* [Quoted passage]
.....
Dr.Brown then discusses fairness in models and her work in the area. One problem with models is that they are often made by computer scientists with a computer science viewpoint. Opening up the process to different fields can help reduce problems and bias because they can have insights that computer scientists can’t see. Dr.Brown also emphasizes that we should do fairness checks before even fitting the model. It is necessary to study the problem to see if a model can be used and if so, what are the possible biases that we could be receiving from the data. She discusses how experts in the field have various different opinions on whether fair algorithms are possible. The three main ones are: If you accept to lose accuracy, you can improve fairness, it isn’t possible and shouldn’t be tried, still progress to made on improving algorithms. Lastly, Dr.Brown discusses how because laws are slow to change to new technologies, we need a new methodology that encourages fairness.

My main takeaway from this talk was about the importance of a set workflow for data scientists and including fairness before model fitting. If that becomes a standard in the industry, we could hopefully reduce algorithmic bias before it gets implemented. I also found it interesting how she was able to construct other algorithms to test if an algorithm would be biased or not.
.....
* [Supplied records]
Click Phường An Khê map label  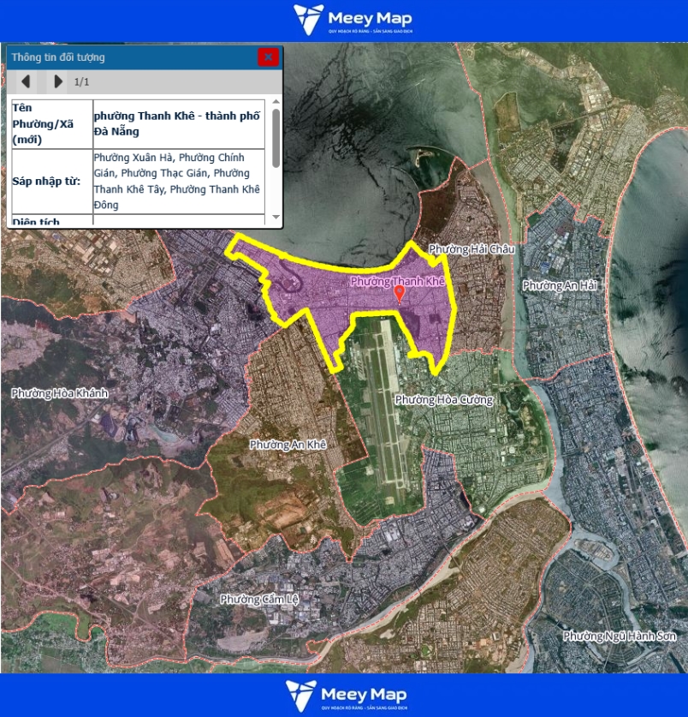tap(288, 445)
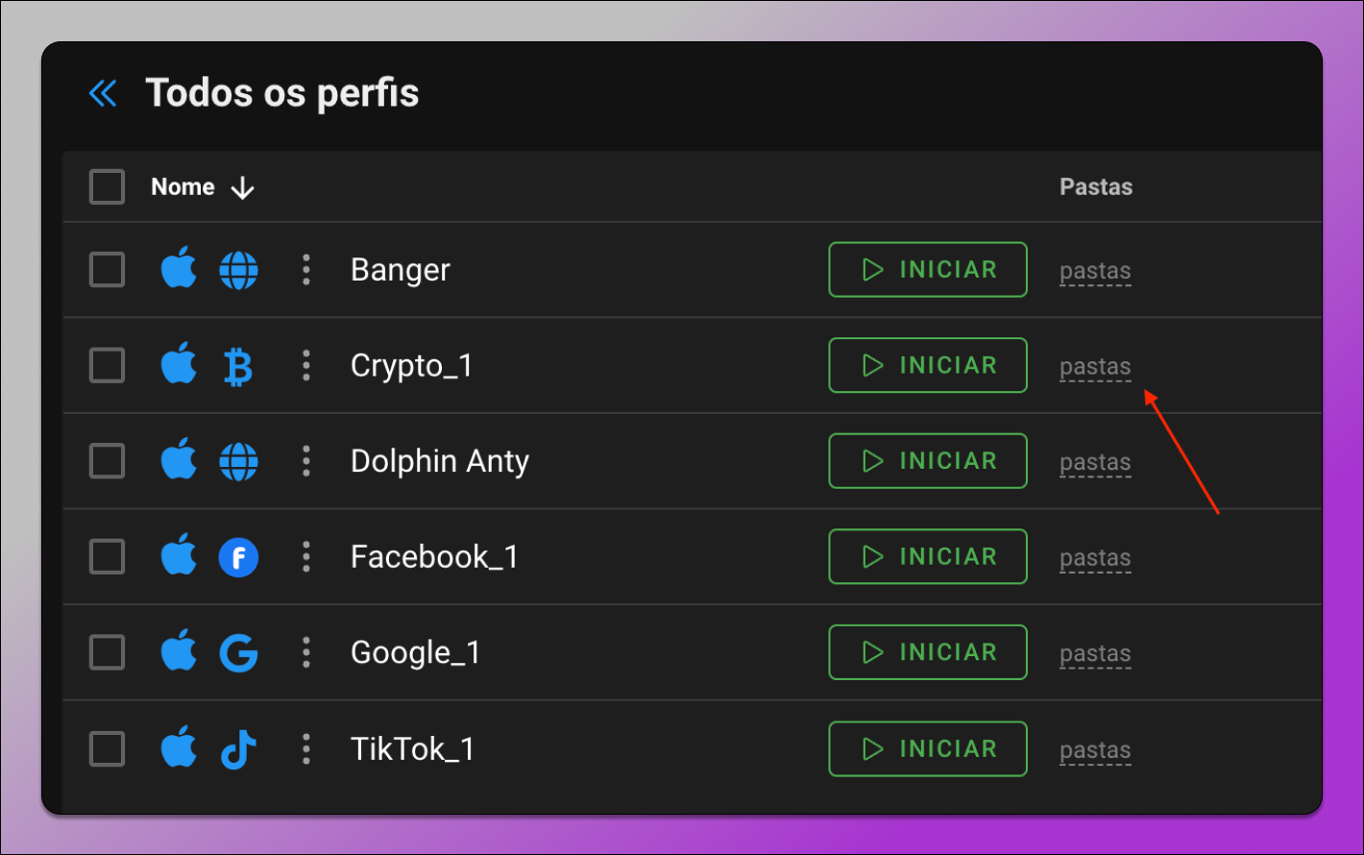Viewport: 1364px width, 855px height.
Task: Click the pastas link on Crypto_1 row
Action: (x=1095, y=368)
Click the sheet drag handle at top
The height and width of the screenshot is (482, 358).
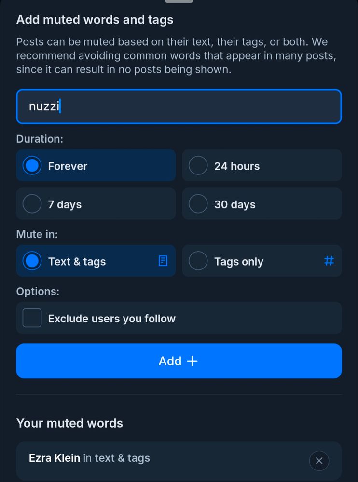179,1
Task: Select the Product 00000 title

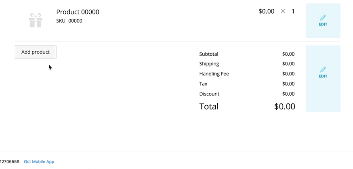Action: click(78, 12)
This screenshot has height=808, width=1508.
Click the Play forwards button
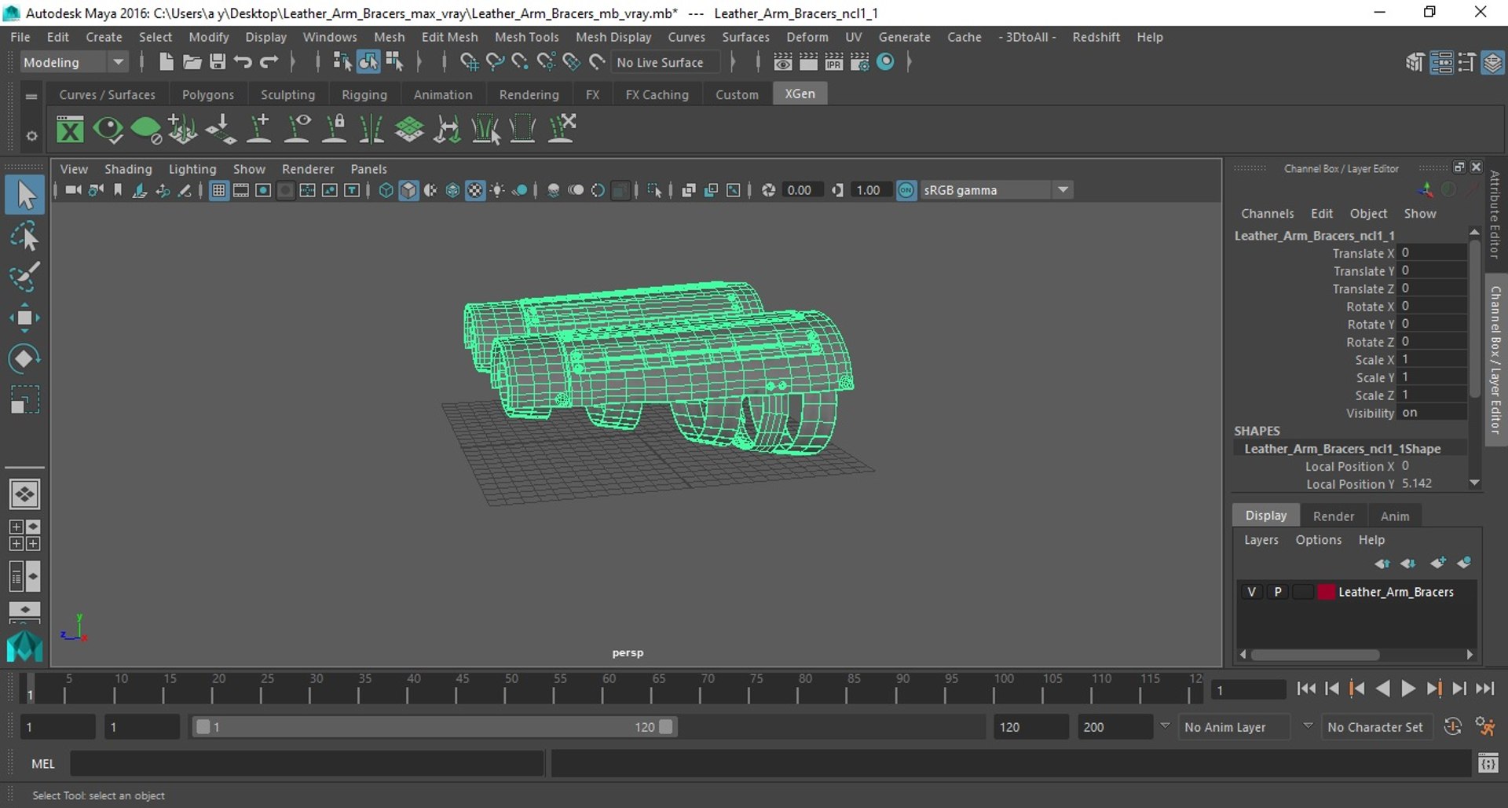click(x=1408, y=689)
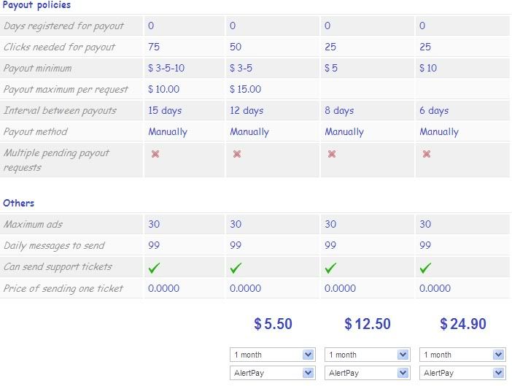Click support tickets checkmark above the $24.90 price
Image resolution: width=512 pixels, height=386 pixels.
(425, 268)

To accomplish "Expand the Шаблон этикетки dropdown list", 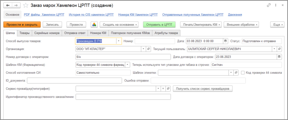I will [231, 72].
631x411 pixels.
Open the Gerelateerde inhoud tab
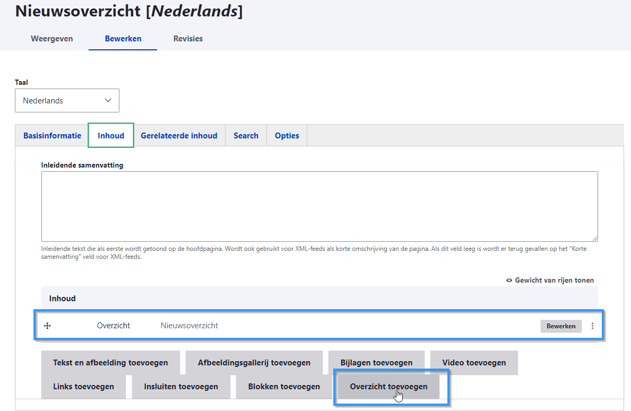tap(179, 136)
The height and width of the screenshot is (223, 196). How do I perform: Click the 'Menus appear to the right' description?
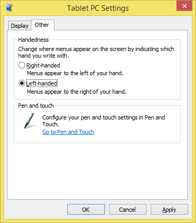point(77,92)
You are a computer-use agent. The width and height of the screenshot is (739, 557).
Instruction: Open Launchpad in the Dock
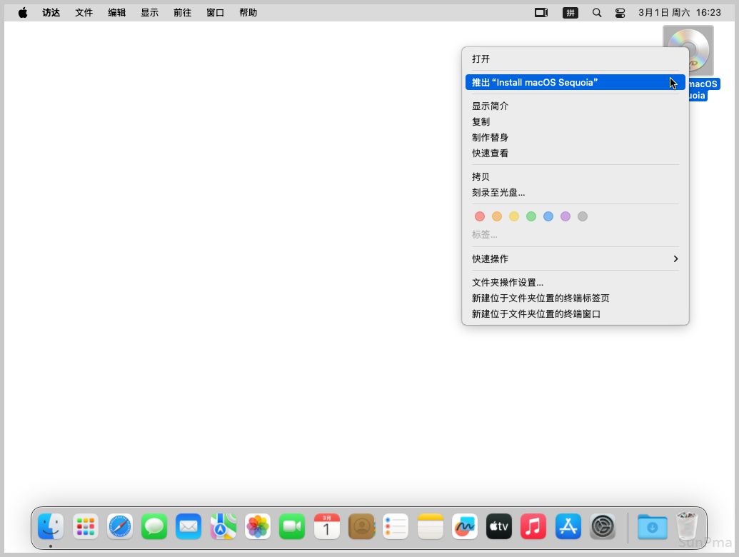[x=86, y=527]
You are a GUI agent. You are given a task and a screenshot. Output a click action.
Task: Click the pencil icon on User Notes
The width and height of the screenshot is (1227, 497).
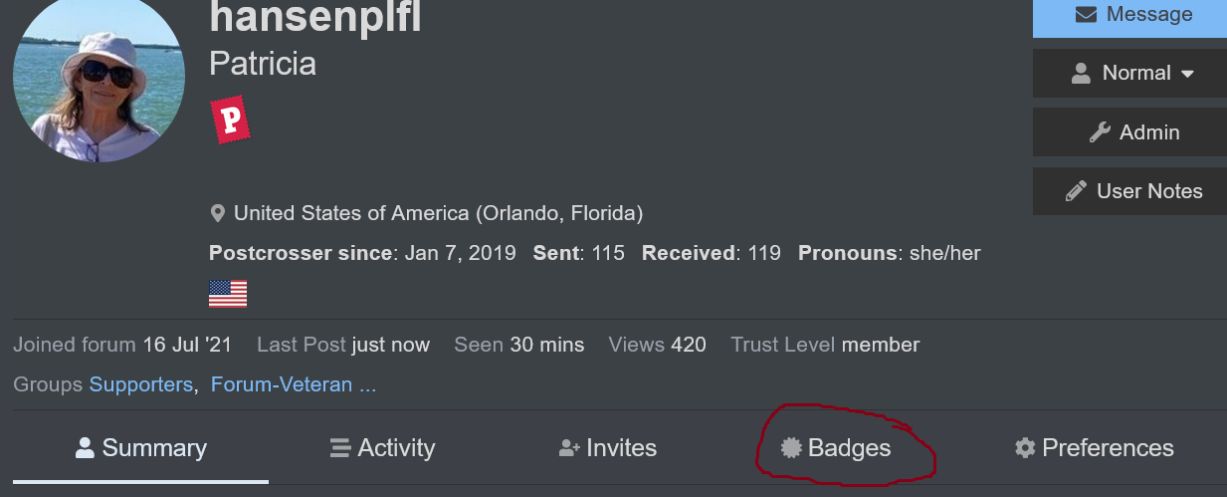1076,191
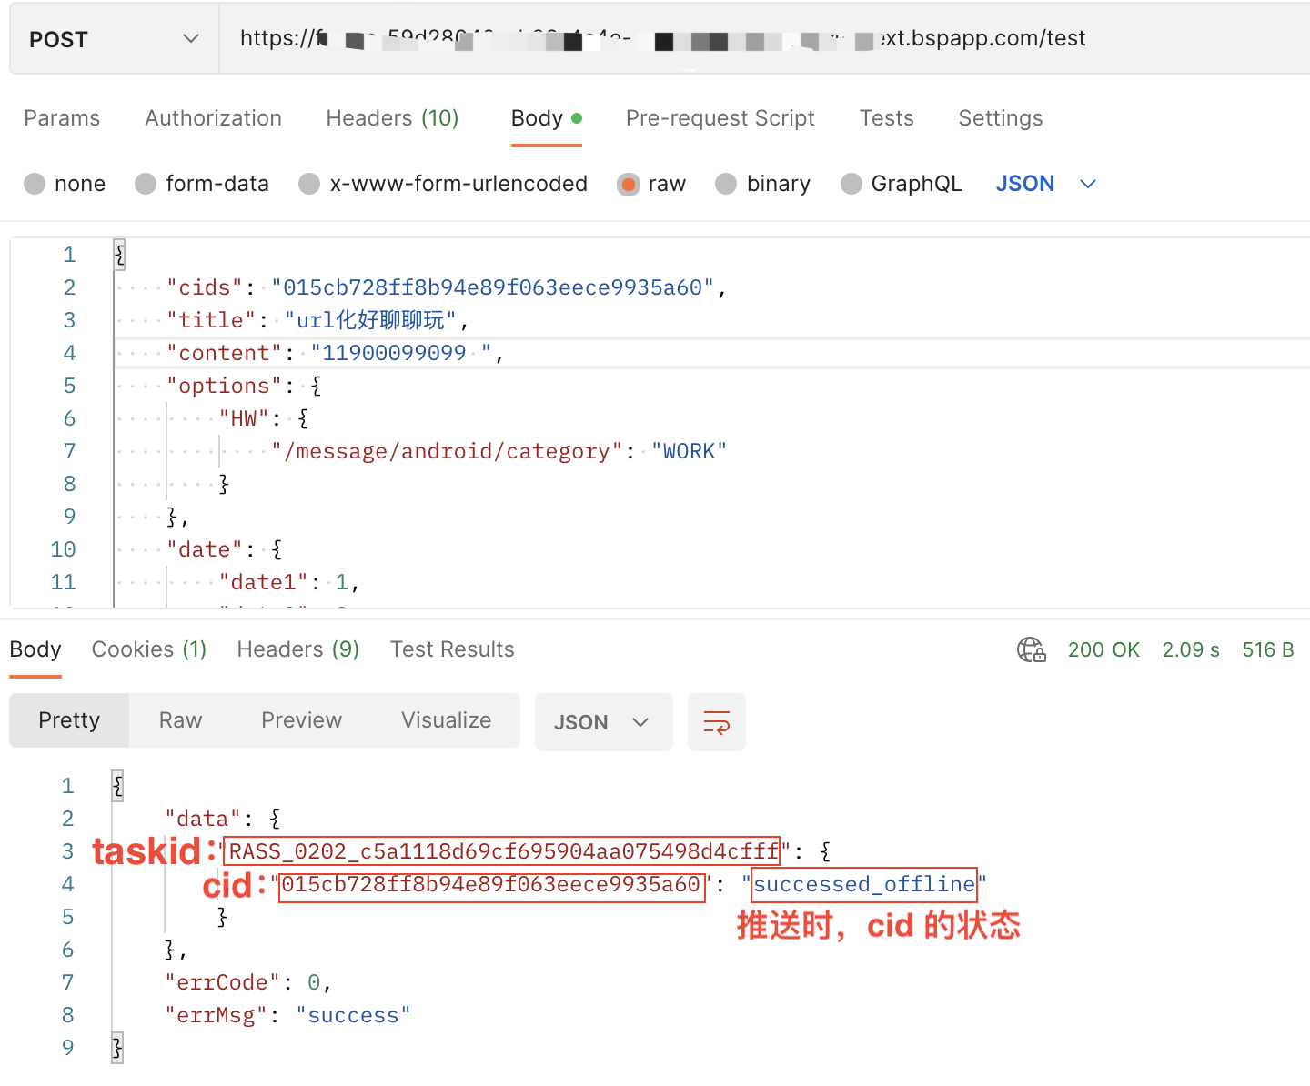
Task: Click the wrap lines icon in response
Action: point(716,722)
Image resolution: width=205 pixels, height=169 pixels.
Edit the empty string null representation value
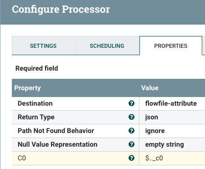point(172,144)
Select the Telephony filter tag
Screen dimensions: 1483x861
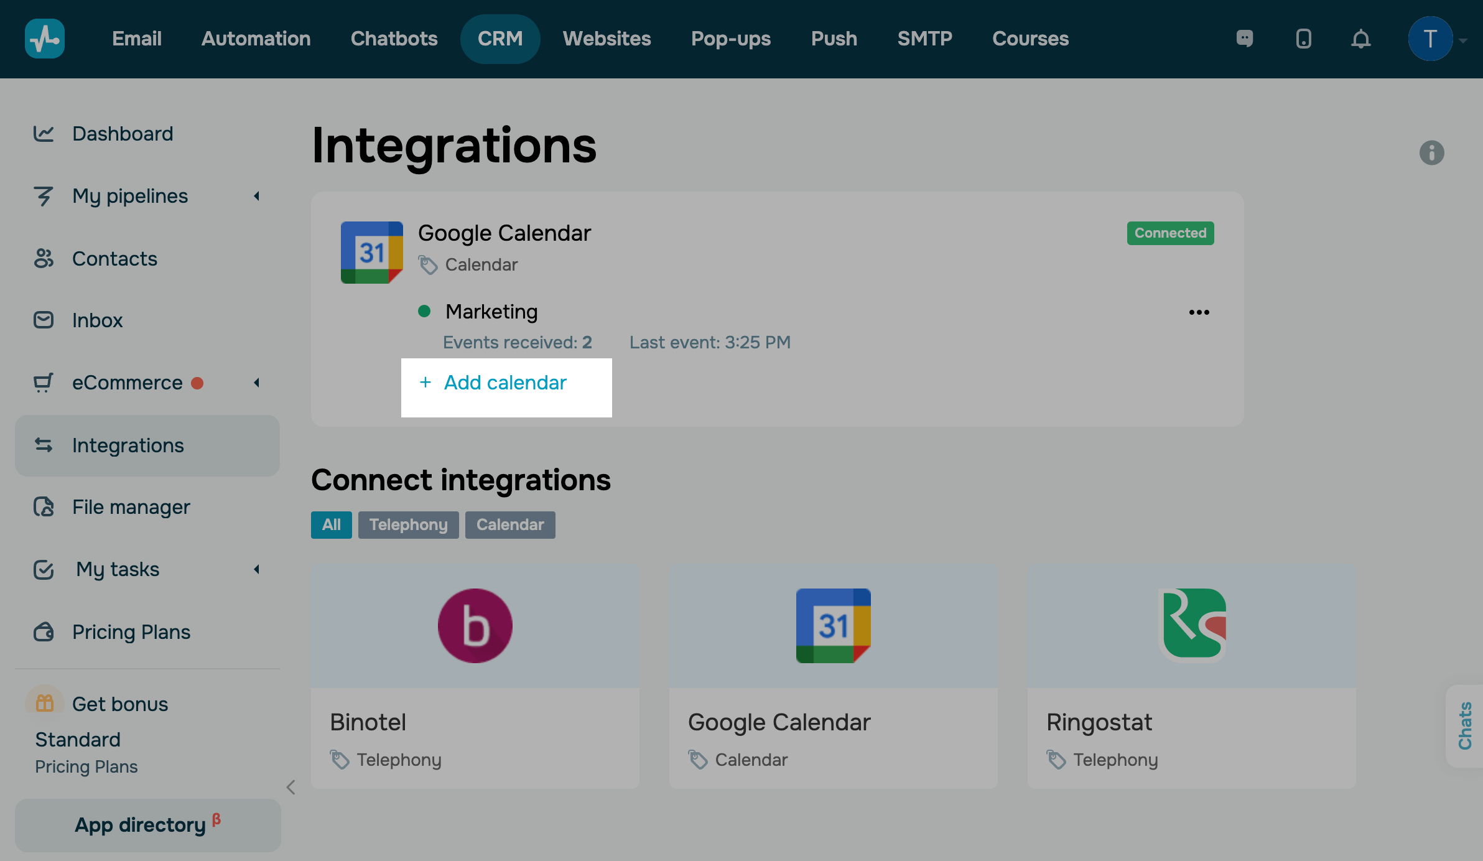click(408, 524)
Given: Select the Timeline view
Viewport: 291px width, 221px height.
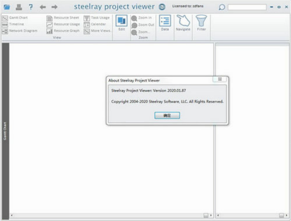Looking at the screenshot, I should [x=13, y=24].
.....
* [Tasks for this exercise]
1. Reproduce the stretch of the entries from the line containing "Select the Telephony filter tag" through the last of the entries, leaving the pictures out of your answer.
2. Write what follows next in the write-up of the talk on fairness in models, picking up after its final sentence.

* [Answer list]
1.
Select the Telephony filter tag
Screen dimensions: 1483x861
click(408, 524)
Given: Select the Timeline view
Viewport: 291px width, 221px height.
Looking at the screenshot, I should [x=13, y=24].

2.
Discussion

As a man in computer science, I think it’s important for me to consider the inclusivity of the workplaces that I hope to join. It is partially priviledge that I don’t have to consider my own gender in the context of my career very often. This mostly comes from the unnerving truth that as a man, I will almost always be in the majority in this industry. Some of the facts in the book showed that the industry is way more male heavy than I believed and opened up my opinions of the industry. As someone who hopes to move up and eventually become a team leader, I need to be aware of how demographics impact peoples sense of belonging and inclusion. I also just found the talks interesting to listen to and contained some novel ideas about bias, data collection, and fairness that I hadn’t considered.